These questions are 100% real! I promise!
That’s the worst thing I have ever heard.
Please send me that chocolate mayonnaise cake recipe. It sounds terrific.
I would have prayed for a first date who only ordered water.
Chocolate mayonnaise cakes can be amazing. No joke.
Chocolate Mayonnaise Cake.
Think about it. What are the three ingredients that you usually add to a boxed cake mix:
Eggs, oil, and water.
What are the three main ingredients of mayonnaise?
Eggs, oil, and water.
If they are real I say this: my grandma used to make cake with a tablespoon of mayo. And it was the best dang cake you ever ate!
If you don’t want an alcoholic drink on a date, most bartenders will make you something virgin. One of my favorites is club soda with bitters and lemon. Good for upset stomachs.
The best one uses the best (some would say only) mayo, Duke’s.
Here it is, Lawd have mercy, it will set you free:
http://www.dukesmayo.com/recipes_list.asp?id=5
Mike Hubbard
“If you don’t want an alcoholic drink on a date, most bartenders will make you something virgin. One of my favorites is club soda with bitters and lemon. Good for upset stomachs.”

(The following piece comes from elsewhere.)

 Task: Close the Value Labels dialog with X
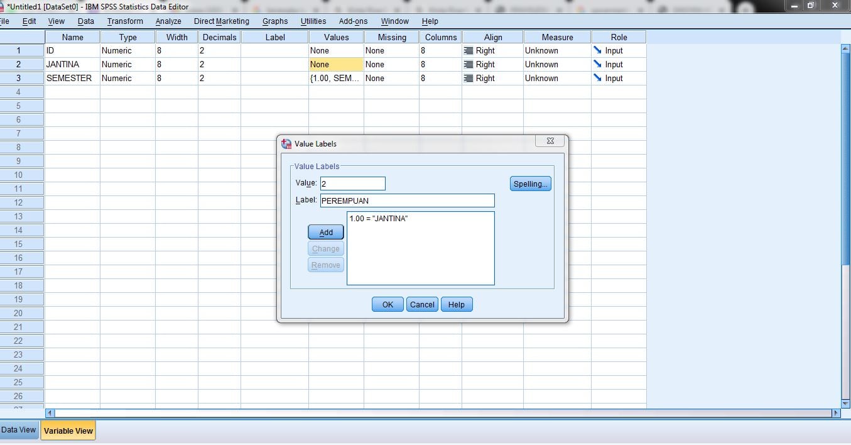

“Virgin” is a term of the patriarchy. Please be more inclusive.
I’m (mostly) a teetotaler who is not a huge fan of coffee.
I also love happy hour and coffee dates with friends and coworkers. I’ve had much success with virgin Marys, virgin pina coladas, interesting/flavored lemonades or teas, diet sodas, sparkling water, hot chocolate, hot or iced chai, cranberry juice, or hot cider.
None of my alcohol- or coffee-drinking companions think anything of it. And your dates will appreciate how inexpensive you are!
I hate mayonnaise but I need to have this cake.
I don’t have the recipe, but chocolate mayonnaise cake is very good, and the mayo makes it moist.
The cake does not taste like Mayo at all.
Ricochet, let’s live on the edge.
I’d rather have a bottle in front of me than a frontal lobotomy.
omg.
spritzer with extra lime please. and a double old-fashioned on the side. :)
Perhaps I should try this some time (yeah, Right). I get annoyed that My dates don’t appreciate how expensive I am.
We have something of a family tradition in that Chocolate Mayonnaise Cake is the first cake that the kids learn to bake. It’s very simple, and since you don’t have to deal with cracking eggs, small children can pretty much do it all themselves except for taking the pan out of the oven. They can eat all the batter they want out of the bowl. It’s good messy fun, and everybody likes to eat the delicious results.
I’ve developed a standard practice when mixing seemingly strange food ingredients – don’t tell anyone until after they’ve tasted it.
Strawberry jam and Dijon mustard makes a fabulous glaze. My steak rub contains copious amounts of cocoa powder. And I make a cream pasta sauce that gets raves every time. Primary ingredients are cream, low vinegar hot sauce (Cholula is best), maple syrup, peas and pine nuts.
I believe the trendy culinary name is “fusion”.
I’d like to clarify: I’m not at all against unusual ingredients or combinations. I am against mayonnaise always in anything ever (that includes you, Miracle Whip).
Oh, now you’ve done it: Mentioned Miracle Whip in the same sentence as mayonnaise. That’ll “whip” up some controversy.
You know what they put on french fries in Holland?
Agree with Mr. Dart. Duke’s is the best mayo, followed by Blue Plate, then Hellman’s.
No, those are the best commercial mayos. I make an altogether killer mayo for a potato salad I make.
YOU are clearly a terrorist! ?How can anyone not like mayo!
My wife’s boss calls mayo “The Devil’s Sputum”. Just saying
It’s not worth it, Reese. People who think Miracle Whip is in the same family as Duke’s are beyond redemption.